NEW YORK (Reuters) - Wall Street’s biggest banks are urging rule-makers to scrap a derivative accounting proposal that could inflate their balance sheets by trillions of dollars.
The draft rules, unveiled by the Financial Accounting Standards Board in January, would force banks to report their full exposure for most derivatives on their balance sheets, instead of net amounts.
In a worst-case scenario, S&P 500 companies might have to bring nearly $7 trillion in derivatives onto their balance sheets if no netting is allowed, according to a report by Credit Suisse.
About 97 percent of that would come from five big banks: Bank of America Corp, JP Morgan Chase & Co, Citigroup Inc, Goldman Sachs Group Inc and Morgan Stanley, according to the report. Derivatives are a big source of revenue for banks.
The proposed rules are meant to harmonize U.S. accounting standards with their international counterparts. But with new board members at FASB, the future of the proposal is uncertain.
In letters to FASB, banks complained that the change would exaggerate risks. In practice, banks typically have legal agreements in place that allow them to net, or offset their derivative positions against one another, so they are not exposed to losses on gross amounts, banks said.
“The flawed offsetting model in the exposure draft will either obscure or create nonexistent risks which will ultimately mislead financial statement users,” Robert Traficanti, deputy controller at Citigroup, wrote last week.

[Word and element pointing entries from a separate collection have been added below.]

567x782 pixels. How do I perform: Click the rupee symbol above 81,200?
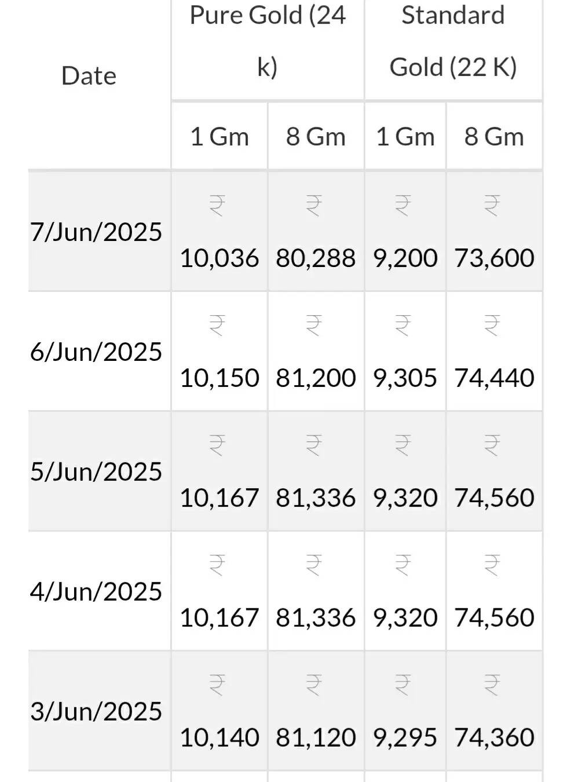click(313, 326)
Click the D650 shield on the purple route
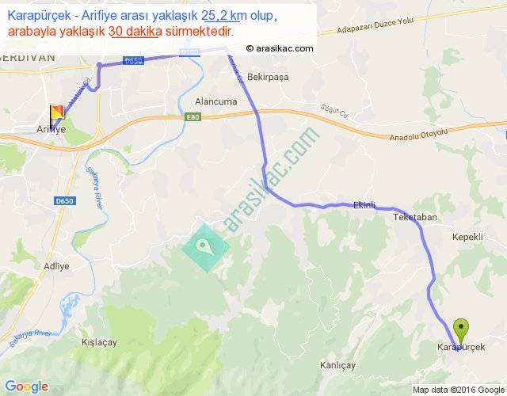The height and width of the screenshot is (396, 507). [133, 61]
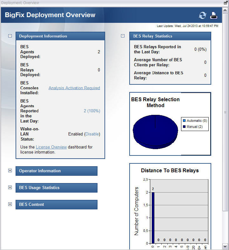Click the refresh icon in the header
Viewport: 229px width, 250px height.
point(202,15)
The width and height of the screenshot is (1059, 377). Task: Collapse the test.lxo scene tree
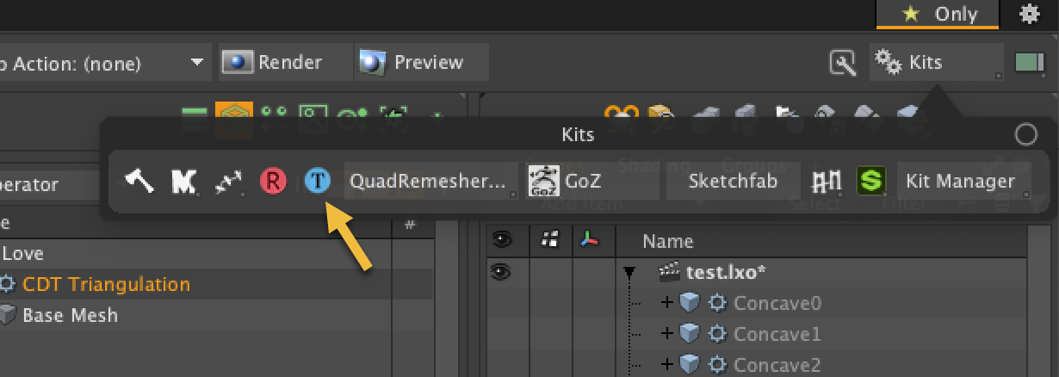629,273
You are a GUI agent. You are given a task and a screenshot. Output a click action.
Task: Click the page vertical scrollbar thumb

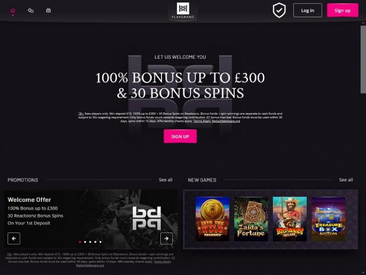(x=363, y=60)
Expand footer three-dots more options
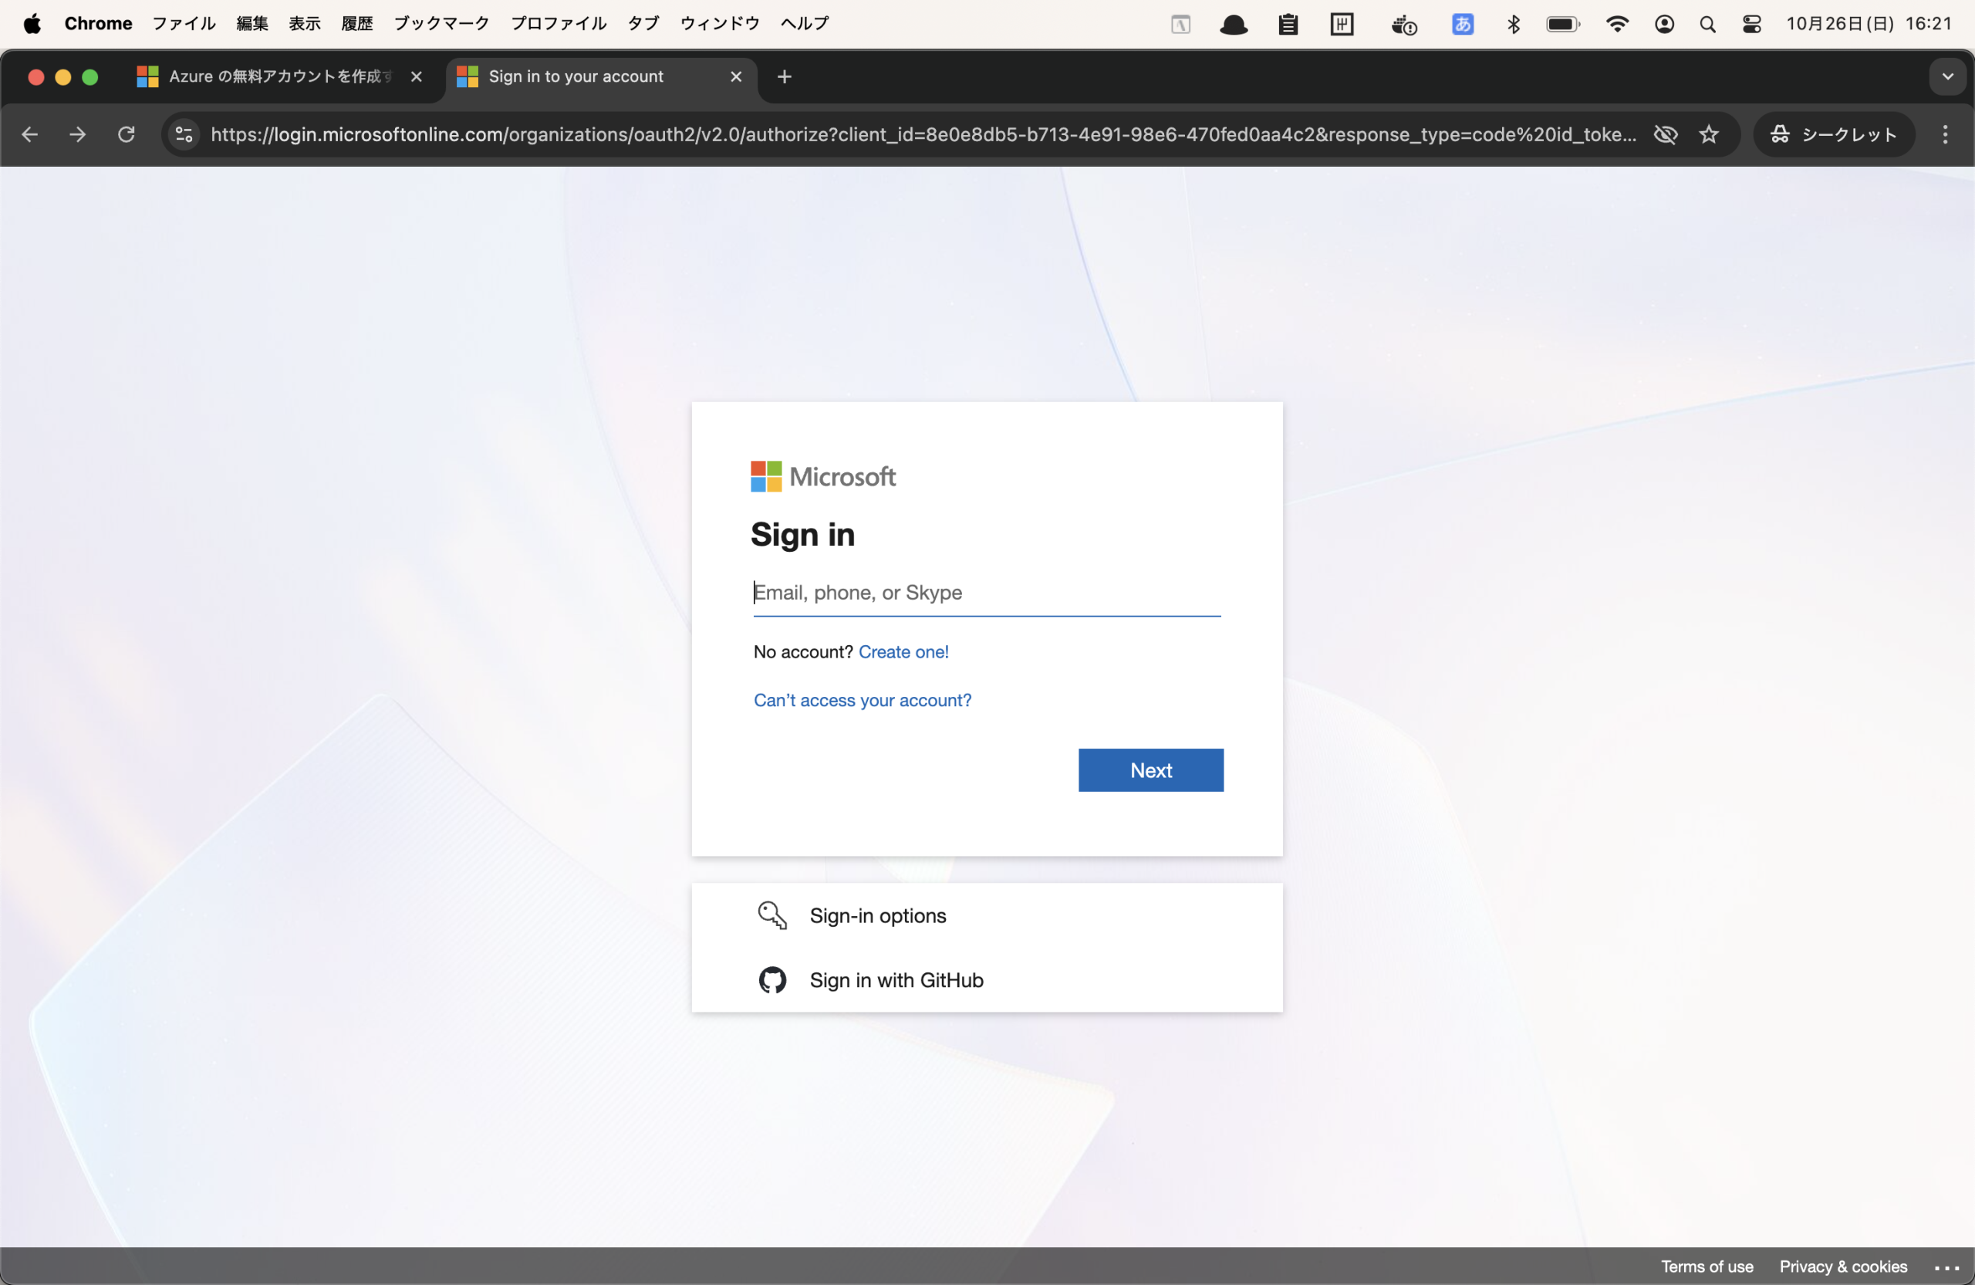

The accounting proposal could also make it hard to net derivatives traded on clearinghouses, banks complained. One requirement for netting is that derivatives be settled simultaneously; but on a clearinghouse, derivatives are often settled in batches throughout the day.
“There is certainly concern right now about how those rules are written, and justly because there are significant implications,” said Lisa Filomia-Atkas, a partner at Ernst & Young.
Derivatives have come under scrutiny by regulators worldwide since the global financial crisis. Many investors complain that banks’ exposures are opaque, making it difficult to determine exactly how safe a lender is.
Accounting treatment for derivatives differs sharply, with netting allowed for most derivatives in the United States but not under International Financial Reporting Standards.
Leaders of the top 20 world economies have been pushing rule-makers to iron out accounting differences.
The proposed rewrite, a joint effort of FASB and the International Accounting Standards Board, would restrict netting to limited circumstances.
“It certainly will be very onerous to meet all the netting requirements in the proposal,” said Olu Sonola, director of credit policy at Fitch Ratings. “In its current form, the bar is very high.”
The American Bankers Association, a lobbying group, argued that banking analysts rarely use gross amounts to figure out a company’s risks. Balance sheets should report the net information, with gross amounts in footnotes, it said.
Some accounting experts, however, said it is important to see the total derivative amount on the balance sheet.
“Netting just doesn’t give you a fair representation of what the company’s full asset and liability exposure is,” said Charles Mulford, accounting professor at Georgia Institute of Technology.
Changes on FASB’s board have clouded the future of the proposed rule, which passed by a 3-2 vote. Former FASB Chairman Robert Herz, who voted for it, has resigned and been replaced as chair by Leslie Seidman, who opposed it. The board also has three new members, “so anything could happen,” Fitch’s Sonola said.